# [Given passage]
Re: Index Scans become Seq Scans after VACUUM ANALYSE

From: Curt Sampson <cjs(at)cynic(dot)net>
To: "J(dot) R(dot) Nield" <jrnield(at)usol(dot)com>
Cc: Bruce Momjian <pgman(at)candle(dot)pha(dot)pa(dot)us>, Tom Lane <tgl(at)sss(dot)pgh(dot)pa(dot)us>, Michael Loftis <mloftis(at)wgops(dot)com>, mlw <markw(at)mohawksoft(dot)com>, PostgreSQL Hacker <pgsql-hackers(at)postgresql(dot)org>
Subject: Re: Index Scans become Seq Scans after VACUUM ANALYSE
Date: 2002-06-24 03:40:51
Message-ID: Pine.NEB.4.43.0206241150500.7326-100000@angelic.cynic.net
Views: Raw Message | Whole Thread | Download mbox | Resend email
Thread:
Lists: pgsql-hackers

On 23 Jun 2002, J. R. Nield wrote:

> If is impossible to do what you want. You can not protect against
> partial writes without writing pages twice and calling fdatasync
> between them while going through a generic filesystem.

I agree with this.

> The best disk array will not protect you if the operating system does
> not align block writes to the structure of the underlying device.

# [Extracted material]
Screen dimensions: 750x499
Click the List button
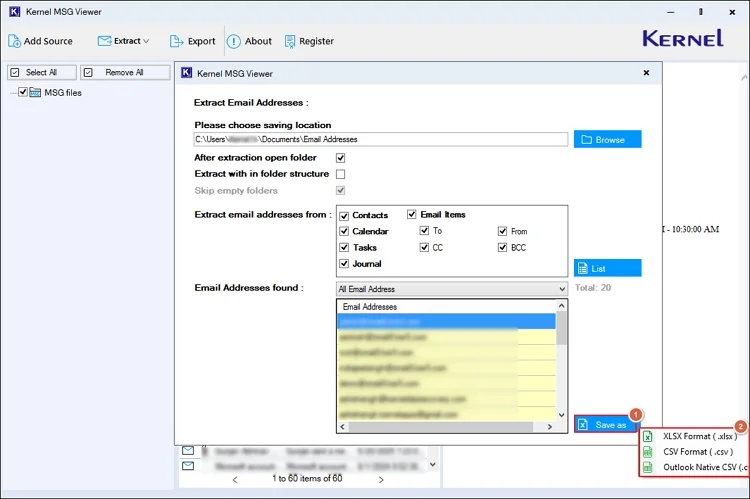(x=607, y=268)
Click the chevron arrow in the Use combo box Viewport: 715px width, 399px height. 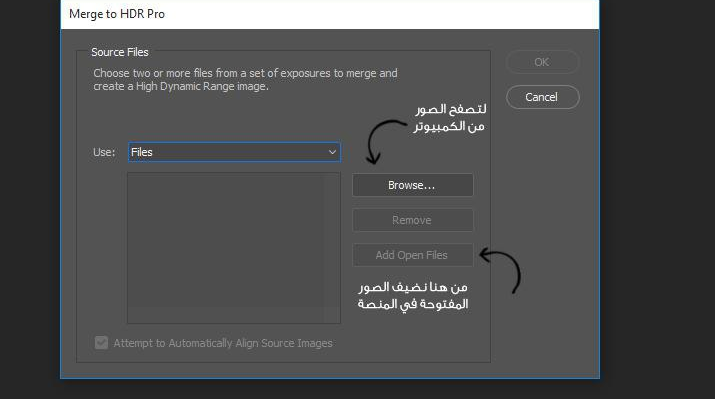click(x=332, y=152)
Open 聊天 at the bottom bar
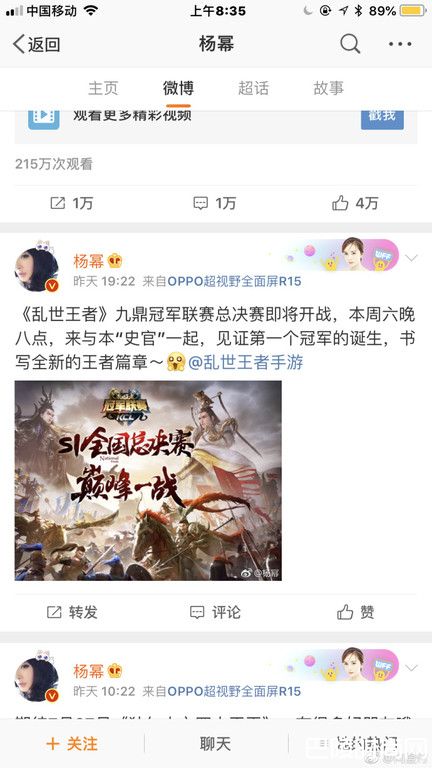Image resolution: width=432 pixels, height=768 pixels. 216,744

# [Objective 1]
From the message on index scans, write out word for word the part that opens with the words containing "On 23 Jun 2002, J." and closes with "the underlying device.".
# [Objective 2]
Render this sentence from the message on index scans in Spanish: "You can not protect against partial writes without writing pages twice and calling fdatasync between them while going through a generic filesystem."

# [Correct result 1]
On 23 Jun 2002, J. R. Nield wrote:

> If is impossible to do what you want. You can not protect against
> partial writes without writing pages twice and calling fdatasync
> between them while going through a generic filesystem.

I agree with this.

> The best disk array will not protect you if the operating system does
> not align block writes to the structure of the underlying device.

# [Correct result 2]
No se puede proteger contra escrituras parciales sin escribir las páginas dos veces y llamar a fdatasync entre ellas al pasar por un sistema de archivos genérico.